• Texto extraído

Conversa em família

Maria Julieta Drummond de Andrade*

– Acho um barato ter um pai de oitenta anos assim tão charmoso.

– Não exagere. Quando você chegar a minha idade vai ver que não é nada fácil.

– Pois não parece. Para mim (e para muita gente) você é um broto.

–  Chega de confete. Espero que não esteja planejando escrever sobre mim outra vez. Tudo o que você tinha a dizer já disse quando fiz setenta e cinco. Agora basta.

– Já se passaram cinco anos e a festa é outra. Você não me daria uma entrevista?

– Até você? Será que um octogenário merece descobrir que a própria filha perdeu o pudor e virou repórter?

– Você vai me deserdar por isso?

– Não, porque não há herança. Mas, se somos amigos íntimos, o que mais você quer saber sobre mim?

– Nada, quero só bater um papinho…

– Para publicar depois?

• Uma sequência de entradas
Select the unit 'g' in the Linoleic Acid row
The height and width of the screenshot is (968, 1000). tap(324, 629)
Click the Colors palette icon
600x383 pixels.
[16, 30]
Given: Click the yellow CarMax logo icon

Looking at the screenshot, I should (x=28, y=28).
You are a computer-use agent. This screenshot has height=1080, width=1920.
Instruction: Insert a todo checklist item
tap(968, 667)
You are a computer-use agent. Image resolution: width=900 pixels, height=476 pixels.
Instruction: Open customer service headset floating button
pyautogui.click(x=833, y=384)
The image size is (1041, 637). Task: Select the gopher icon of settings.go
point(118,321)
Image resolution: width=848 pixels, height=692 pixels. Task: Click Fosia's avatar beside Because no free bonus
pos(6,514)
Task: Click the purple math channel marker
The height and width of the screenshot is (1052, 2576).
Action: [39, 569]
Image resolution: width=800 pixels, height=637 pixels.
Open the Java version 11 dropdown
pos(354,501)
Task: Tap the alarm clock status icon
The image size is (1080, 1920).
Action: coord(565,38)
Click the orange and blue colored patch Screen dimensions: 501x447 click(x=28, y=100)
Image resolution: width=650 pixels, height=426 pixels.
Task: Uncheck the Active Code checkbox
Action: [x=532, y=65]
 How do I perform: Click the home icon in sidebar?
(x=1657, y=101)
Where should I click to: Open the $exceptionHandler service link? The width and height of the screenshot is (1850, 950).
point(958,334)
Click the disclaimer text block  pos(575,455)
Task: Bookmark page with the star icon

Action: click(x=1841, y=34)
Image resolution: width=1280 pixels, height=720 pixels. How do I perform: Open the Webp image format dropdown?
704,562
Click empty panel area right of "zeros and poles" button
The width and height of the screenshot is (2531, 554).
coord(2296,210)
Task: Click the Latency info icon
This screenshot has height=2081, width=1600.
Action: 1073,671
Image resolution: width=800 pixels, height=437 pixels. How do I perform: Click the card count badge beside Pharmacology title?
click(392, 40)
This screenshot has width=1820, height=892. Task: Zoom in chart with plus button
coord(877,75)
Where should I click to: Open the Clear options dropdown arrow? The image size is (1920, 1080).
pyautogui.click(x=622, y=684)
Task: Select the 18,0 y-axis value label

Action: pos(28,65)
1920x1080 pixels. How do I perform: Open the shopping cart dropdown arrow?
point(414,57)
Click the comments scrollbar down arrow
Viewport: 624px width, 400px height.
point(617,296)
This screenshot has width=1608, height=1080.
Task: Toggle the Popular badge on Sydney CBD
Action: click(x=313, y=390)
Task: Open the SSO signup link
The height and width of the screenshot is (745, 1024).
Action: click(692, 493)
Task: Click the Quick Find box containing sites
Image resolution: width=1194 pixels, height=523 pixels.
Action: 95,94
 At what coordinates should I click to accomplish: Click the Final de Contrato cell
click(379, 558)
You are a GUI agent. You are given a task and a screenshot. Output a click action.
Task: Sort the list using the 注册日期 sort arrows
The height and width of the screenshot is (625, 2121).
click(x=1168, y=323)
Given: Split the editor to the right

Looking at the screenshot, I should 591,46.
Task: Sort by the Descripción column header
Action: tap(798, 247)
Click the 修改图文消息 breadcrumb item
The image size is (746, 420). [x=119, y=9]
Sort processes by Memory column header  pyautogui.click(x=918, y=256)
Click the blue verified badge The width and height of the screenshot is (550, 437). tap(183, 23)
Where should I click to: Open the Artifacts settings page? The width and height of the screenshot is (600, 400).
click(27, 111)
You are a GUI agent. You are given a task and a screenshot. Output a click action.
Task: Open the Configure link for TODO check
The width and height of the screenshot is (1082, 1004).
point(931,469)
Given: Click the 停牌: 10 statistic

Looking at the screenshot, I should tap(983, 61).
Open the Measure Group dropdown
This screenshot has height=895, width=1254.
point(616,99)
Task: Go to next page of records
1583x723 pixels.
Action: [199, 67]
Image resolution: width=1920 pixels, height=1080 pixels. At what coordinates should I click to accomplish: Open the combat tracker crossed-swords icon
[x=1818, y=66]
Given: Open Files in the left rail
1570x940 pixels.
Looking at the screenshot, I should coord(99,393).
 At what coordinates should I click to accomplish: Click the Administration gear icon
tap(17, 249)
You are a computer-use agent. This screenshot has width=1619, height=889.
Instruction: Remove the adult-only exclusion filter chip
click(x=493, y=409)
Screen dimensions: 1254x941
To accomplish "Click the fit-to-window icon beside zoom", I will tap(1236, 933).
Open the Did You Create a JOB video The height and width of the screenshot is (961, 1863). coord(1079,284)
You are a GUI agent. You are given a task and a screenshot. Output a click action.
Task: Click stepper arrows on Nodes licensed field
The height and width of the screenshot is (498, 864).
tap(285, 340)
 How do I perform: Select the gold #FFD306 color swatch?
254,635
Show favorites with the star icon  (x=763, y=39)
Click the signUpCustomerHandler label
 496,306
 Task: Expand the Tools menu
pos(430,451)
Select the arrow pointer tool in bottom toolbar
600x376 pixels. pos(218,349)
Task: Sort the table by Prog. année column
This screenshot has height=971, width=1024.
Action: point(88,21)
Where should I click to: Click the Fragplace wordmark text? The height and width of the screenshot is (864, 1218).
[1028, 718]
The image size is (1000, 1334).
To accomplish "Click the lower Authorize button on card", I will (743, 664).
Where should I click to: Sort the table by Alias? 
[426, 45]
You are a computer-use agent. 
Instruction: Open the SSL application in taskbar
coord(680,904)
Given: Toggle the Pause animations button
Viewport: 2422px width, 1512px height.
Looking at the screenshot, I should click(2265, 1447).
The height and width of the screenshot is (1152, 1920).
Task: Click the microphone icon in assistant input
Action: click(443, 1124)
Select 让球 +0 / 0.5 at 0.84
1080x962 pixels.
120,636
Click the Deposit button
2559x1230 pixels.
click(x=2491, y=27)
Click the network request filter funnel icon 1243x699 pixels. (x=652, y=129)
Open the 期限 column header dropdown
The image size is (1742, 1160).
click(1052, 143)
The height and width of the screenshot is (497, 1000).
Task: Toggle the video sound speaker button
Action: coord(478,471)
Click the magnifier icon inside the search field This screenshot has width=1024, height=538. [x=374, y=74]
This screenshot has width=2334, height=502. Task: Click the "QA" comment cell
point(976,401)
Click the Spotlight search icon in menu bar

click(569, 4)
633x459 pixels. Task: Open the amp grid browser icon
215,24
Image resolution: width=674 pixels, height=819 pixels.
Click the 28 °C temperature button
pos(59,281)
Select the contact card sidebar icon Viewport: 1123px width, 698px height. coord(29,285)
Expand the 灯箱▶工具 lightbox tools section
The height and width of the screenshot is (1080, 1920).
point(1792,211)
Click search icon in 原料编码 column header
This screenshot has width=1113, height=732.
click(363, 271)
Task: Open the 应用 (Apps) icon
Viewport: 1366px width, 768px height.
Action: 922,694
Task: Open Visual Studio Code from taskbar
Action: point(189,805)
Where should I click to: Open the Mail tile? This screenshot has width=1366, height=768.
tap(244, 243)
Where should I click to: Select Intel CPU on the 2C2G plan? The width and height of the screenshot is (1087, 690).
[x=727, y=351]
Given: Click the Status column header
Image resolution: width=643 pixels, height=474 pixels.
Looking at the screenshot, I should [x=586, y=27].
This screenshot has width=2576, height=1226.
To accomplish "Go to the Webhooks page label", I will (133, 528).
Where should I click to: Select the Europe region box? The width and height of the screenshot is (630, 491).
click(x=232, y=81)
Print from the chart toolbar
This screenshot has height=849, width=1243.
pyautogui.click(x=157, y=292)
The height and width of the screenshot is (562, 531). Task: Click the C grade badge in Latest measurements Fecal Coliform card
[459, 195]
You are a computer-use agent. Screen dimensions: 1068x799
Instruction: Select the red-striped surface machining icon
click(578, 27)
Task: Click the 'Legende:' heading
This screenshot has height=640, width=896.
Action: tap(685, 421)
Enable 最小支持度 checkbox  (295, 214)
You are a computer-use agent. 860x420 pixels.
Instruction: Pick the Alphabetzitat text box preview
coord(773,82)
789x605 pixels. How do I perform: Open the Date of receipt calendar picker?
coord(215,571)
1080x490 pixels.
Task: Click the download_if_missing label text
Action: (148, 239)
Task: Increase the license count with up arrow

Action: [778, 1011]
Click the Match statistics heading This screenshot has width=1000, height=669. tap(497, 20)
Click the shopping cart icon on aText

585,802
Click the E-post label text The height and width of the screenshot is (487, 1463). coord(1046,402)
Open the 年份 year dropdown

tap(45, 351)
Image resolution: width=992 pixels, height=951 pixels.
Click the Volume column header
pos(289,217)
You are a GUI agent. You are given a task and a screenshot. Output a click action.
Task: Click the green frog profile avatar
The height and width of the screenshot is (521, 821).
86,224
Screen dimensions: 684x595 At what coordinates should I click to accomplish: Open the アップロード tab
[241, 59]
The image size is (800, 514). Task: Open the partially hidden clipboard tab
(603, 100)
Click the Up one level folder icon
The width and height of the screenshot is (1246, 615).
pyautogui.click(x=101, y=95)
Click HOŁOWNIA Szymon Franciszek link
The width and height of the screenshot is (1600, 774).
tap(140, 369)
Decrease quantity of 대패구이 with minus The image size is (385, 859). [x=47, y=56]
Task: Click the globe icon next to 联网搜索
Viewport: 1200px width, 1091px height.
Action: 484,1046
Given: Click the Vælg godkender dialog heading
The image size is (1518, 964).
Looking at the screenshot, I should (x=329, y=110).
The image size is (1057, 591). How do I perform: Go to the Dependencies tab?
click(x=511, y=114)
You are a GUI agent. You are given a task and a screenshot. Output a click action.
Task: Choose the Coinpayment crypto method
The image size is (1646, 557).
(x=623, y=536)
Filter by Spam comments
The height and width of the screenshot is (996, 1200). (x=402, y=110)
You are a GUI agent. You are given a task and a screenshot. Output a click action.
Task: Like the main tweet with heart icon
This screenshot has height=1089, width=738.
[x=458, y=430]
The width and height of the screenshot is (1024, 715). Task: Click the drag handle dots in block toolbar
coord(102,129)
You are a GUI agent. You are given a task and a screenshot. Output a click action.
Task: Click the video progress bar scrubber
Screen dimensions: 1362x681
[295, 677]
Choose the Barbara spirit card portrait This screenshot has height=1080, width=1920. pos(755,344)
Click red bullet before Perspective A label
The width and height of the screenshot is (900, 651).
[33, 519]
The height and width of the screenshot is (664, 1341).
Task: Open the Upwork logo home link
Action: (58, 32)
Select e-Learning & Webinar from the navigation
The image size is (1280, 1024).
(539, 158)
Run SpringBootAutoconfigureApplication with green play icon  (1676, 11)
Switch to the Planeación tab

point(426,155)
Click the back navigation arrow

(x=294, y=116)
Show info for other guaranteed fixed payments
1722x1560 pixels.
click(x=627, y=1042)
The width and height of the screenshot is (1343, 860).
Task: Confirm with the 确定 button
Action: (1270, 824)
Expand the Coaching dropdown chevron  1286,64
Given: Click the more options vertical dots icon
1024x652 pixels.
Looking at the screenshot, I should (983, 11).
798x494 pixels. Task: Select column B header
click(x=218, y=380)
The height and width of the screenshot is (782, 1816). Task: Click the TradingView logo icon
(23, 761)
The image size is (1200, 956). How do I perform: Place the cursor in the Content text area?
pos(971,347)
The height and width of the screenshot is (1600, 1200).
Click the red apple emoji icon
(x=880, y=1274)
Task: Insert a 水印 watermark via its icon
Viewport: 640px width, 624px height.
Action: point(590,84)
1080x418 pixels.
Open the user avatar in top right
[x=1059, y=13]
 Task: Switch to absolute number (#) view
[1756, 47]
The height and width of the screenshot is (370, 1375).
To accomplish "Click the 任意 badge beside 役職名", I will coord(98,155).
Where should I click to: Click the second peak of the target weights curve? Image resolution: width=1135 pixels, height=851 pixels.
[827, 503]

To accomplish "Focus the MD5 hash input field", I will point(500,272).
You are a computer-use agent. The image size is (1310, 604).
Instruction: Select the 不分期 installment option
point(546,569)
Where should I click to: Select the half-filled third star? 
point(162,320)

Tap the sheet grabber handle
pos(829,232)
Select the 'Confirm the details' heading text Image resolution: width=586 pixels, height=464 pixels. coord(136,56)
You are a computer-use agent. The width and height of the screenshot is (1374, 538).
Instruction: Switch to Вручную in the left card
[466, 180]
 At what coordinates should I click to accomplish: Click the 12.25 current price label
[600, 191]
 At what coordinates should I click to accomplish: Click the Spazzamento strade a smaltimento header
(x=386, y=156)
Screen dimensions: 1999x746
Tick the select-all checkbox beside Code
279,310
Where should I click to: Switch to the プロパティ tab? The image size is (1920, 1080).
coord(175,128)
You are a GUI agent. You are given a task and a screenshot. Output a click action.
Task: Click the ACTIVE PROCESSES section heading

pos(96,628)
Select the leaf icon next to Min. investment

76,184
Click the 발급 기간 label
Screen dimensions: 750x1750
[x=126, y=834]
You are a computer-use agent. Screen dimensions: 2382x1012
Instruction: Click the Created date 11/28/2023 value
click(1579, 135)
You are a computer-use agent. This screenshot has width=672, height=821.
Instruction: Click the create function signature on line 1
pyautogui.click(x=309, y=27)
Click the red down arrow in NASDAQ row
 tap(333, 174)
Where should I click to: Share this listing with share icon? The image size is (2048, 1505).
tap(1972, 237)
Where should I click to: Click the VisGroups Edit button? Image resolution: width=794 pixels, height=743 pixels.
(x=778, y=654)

• Tarefas
(1) Transcreva como lista numerada, sem as linhas em branco, as entradas que vão do início até a linha que contém "Action: [x=532, y=65]", incluindo ambas as pontas.
(2) Dê sequência ao diálogo entre pai e filha a partir do ponto em que ele para.

• Respostas esperadas
(1)
1. Select the unit 'g' in the Linoleic Acid row
2. The height and width of the screenshot is (968, 1000). tap(324, 629)
3. Click the Colors palette icon
4. 600x383 pixels.
5. [16, 30]
6. Given: Click the yellow CarMax logo icon
7. Looking at the screenshot, I should (x=28, y=28).
8. You are a computer-use agent. This screenshot has height=1080, width=1920.
9. Instruction: Insert a todo checklist item
10. tap(968, 667)
11. You are a computer-use agent. Image resolution: width=900 pixels, height=476 pixels.
12. Instruction: Open customer service headset floating button
13. pyautogui.click(x=833, y=384)
14. The image size is (1041, 637). Task: Select the gopher icon of settings.go
15. point(118,321)
16. Image resolution: width=848 pixels, height=692 pixels. Task: Click Fosia's avatar beside Because no free bonus
17. pos(6,514)
18. Task: Click the purple math channel marker
19. The height and width of the screenshot is (1052, 2576).
20. Action: [39, 569]
21. Image resolution: width=800 pixels, height=637 pixels.
22. Open the Java version 11 dropdown
23. pos(354,501)
24. Task: Tap the alarm clock status icon
25. The image size is (1080, 1920).
26. Action: coord(565,38)
27. Click the orange and blue colored patch Screen dimensions: 501x447 click(x=28, y=100)
28. Image resolution: width=650 pixels, height=426 pixels.
29. Task: Uncheck the Active Code checkbox
30. Action: [x=532, y=65]

(2)
– Desculpe, mas os jornais estão atrás de mim há vários dias. Afinal você precisa compreender que não tenho a menor responsabilidade no fato de ser sua filha única.

– Está arrependida?

– Pelo contrário, mas as pessoas ficam insistindo, pedindo depoimentos…

– Você devia ter aprendido comigo a dizer não.

– É verdade que você me ensinou muita coisa, mas nem sempre fui boa aluna.

– Modéstia sua. Não tenho queixas da filha que me coube, e espero que a recíproca seja verdadeira.

– Felizmente é, mesmo porque estamos em desigualdade de condições: se você não estivesse satisfeito comigo, podia ter outras filhas, ao passo que eu…

– É, pai é um só. Fico com pena de você.

– Nada disso: estou encantada com o que tenho. Juro.

– Não precisa exagerar só porque estou fazendo oitenta anos. Isso também não é culpa minha. Eu mesmo me espanto de estar com essa idade: foi tudo tão rápido…

– É verdade. Outro dia mesmo você fez cinquenta e passamos a data juntos em Buenos Aires, se lembra?

– E você me deu um susto danado, inventando que tinha organizado uma festa de surpresa.

– Aí você se meteu no quarto, furioso, e disse que de lá saia nem a bala.

– Que maldade!

– Você vivia me passando trotes: foi uma vingancinha carinhosa. E quando você me ajudou a dar o primeiro banho no primeiro neto?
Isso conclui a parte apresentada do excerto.